Redis is a lightning-fast, distributed, in-memory key-value database. While Redis usually isn’t used as a primary data store, it’s often used as a fast cache in areas of applications where performance is paramount. As an in-memory key-value database, Redis is much faster than traditional database systems. It’s also commonly used as a lightweight distributed queue. You can use Redis’s distributed pub/sub feature to dispatch messages to various recipients without building the functionality yourself.
Such use cases make Redis an integral part of any app it’s built into, so it’s important to ensure it has peak performance. Otherwise, your app performance will degrade, resulting in a poor user experience at best. At worst, your application will fail to work at all.
Redis deployments can also be complicated, ranging from a single in-memory node to a multi-node cluster, or even hybrid in-memory/on-disk deployments via Redis on Flash. The more nodes in your Redis cluster, the more potential points of failure.

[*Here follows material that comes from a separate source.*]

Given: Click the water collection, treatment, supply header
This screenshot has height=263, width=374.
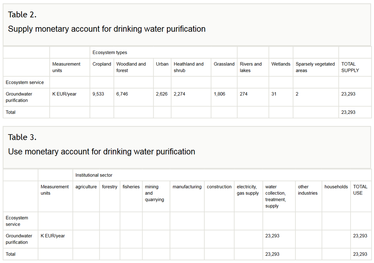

Consequently, monitoring Redis is critical. And because Redis is used in so many different scenarios, making sure you’re monitoring the right metrics for your use case is important. Ensuring Redis stays healthy helps create a top-notch user experience and alleviates the burden on transactional databases.
Key Redis metrics
Since Redis-based application architectures can become quite complex, the components and data interactions involved produce many different metrics that you should monitor in real time. Not all metrics have the same weight, so let’s examine some of the critical Redis metrics worth watching.
Tip: To view all available metrics, check out our Redis integration docs (which we’ll walk through setting up below).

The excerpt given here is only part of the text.